The collapse last month of the family office run by former hedge fund manager Bill Hwang is one of the most spectacular on Wall Street and has already resulted in losses of $5.4bn for Credit Suisse and $911m for Morgan Stanley.
Japanese megabanks MUFG and Mizuho are expected to report up to $390m of losses, while Goldman Sachs and Wells Fargo — two other banks that counted Archegos as a client of their prime brokerage divisions that service hedge funds — escaped from the fallout relatively unscathed.
The incident has led to recriminations at the eight banks known to have offered tens of billions of dollars of leverage to Archegos and prompted investigations about their risk controls from regulators in the US, UK and Switzerland.
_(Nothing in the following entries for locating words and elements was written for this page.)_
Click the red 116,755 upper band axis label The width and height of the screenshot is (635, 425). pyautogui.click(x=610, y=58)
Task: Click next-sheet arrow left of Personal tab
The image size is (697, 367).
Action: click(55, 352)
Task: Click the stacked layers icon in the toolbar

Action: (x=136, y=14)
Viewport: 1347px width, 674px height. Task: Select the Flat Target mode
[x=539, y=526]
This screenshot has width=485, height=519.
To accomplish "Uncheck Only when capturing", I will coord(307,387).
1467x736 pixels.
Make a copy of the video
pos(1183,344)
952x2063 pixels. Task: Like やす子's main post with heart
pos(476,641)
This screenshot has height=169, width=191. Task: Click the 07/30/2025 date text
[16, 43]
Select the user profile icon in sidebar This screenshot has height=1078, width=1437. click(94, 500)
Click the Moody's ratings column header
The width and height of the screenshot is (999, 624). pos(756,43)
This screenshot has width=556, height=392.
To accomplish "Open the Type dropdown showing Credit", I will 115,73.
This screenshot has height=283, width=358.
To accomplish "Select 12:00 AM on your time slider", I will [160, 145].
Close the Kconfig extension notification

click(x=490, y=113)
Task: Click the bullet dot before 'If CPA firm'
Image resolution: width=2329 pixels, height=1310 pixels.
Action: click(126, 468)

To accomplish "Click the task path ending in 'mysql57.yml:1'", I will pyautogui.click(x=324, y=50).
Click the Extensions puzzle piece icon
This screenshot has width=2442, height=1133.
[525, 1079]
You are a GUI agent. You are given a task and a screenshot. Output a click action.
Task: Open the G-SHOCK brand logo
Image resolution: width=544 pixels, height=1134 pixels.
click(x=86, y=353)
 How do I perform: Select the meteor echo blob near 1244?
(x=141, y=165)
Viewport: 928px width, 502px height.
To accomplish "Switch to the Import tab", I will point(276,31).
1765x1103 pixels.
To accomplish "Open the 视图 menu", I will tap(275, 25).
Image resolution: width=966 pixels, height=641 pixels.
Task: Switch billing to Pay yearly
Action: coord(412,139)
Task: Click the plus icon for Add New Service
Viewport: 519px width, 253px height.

Executives at the banks have questioned whether Archegos was transparent enough in its dealings with the various counterparties, which ramped up their combined exposure.
Nomura’s total hit of $2.9bn from the implosion of Archegos, reported on Tuesday, was considerably greater than the approximately $2bn loss that Japan’s biggest brokerage initially flagged when the debacle first came to light in late March, and drove the bank to its biggest quarterly loss since the 2008 global financial crisis.
Two people close to Nomura said that, as a direct result of the Archegos incident, the company had indefinitely suspended Dougal Brech, its UK-based global head of the prime brokerage, the division that had nurtured Hwang as a client. Brech formerly worked at Credit Suisse.
The Japanese bank said on Tuesday that it was not planning any big strategic changes to the wholesale banking unit under which its prime brokerage business sits. It has pledged to fortify its risk management systems.
Meanwhile, Swiss bank UBS said on Tuesday it had lost $774m from trades linked to Hwang’s fund in the first three months of the year, and warned there would be a further $87m of Archegos-related losses in the second quarter, adding up to $861m in total. This marred an otherwise robust set of first-quarter earnings, with the bank’s net profits rising 14 per cent from a year earlier to $1.8bn.
Nomura’s losses left a $2.3bn dent in its profits for the financial year that closed on March 31. But the process of unwinding the Archegos positions, which Nomura said was 97 per cent complete, has created an additional loss of $570m that analysts said would hurt its performance in the quarter that ends in June.
They have revived questions over whether the Japanese bank’s efforts to pursue overseas growth have prompted it to embrace more risk than it can handle, given the relatively small scale of its operations in the US.
Nomura said on Tuesday that it had appointed Christopher Willcox, the former head of JPMorgan Asset Management, as the co-chief executive of its US unit.
With concerns swirling around whether other family offices have also been extended the scale of financing granted to Archegos, Nomura said in a presentation that accompanied the results that it had conducted a full review of existing prime brokerage transactions. “We . . . reviewed positions in other financing-related businesses confirming no other similar transactions,” the presentation said.
The net loss of ¥155.4bn ($1.4bn) for the January to March quarter shattered Nomura’s hopes for what was on course to be a record year of profits, driven in large part by a strong performance of its historically volatile US business.
Without the Archegos collapse, said investors, Nomura’s rebound in 2020 would have been a dream start for Kentaro Okuda. Its former investment banking head started as chief executive a year ago and was the company’s first leader drawn from outside the core domestic brokerage business.
Instead, Okuda’s first full-year results announcements began with an apology and a pledge to improve risk management.
Nomura’s net profits for the full year that ended in March were $1.4bn, down 29 per cent from fiscal 2019. Despite the hit to the wholesale business, full-year profits at Nomura’s retail and asset management segments grew 87 per cent and 158 per cent year on year, respectively.
Shunsaku Sato, a senior credit officer at rating agency Moody’s Japan, said those gains “highlighted the importance of profit contributions from the two segments in stabilising the company’s overall profitability”.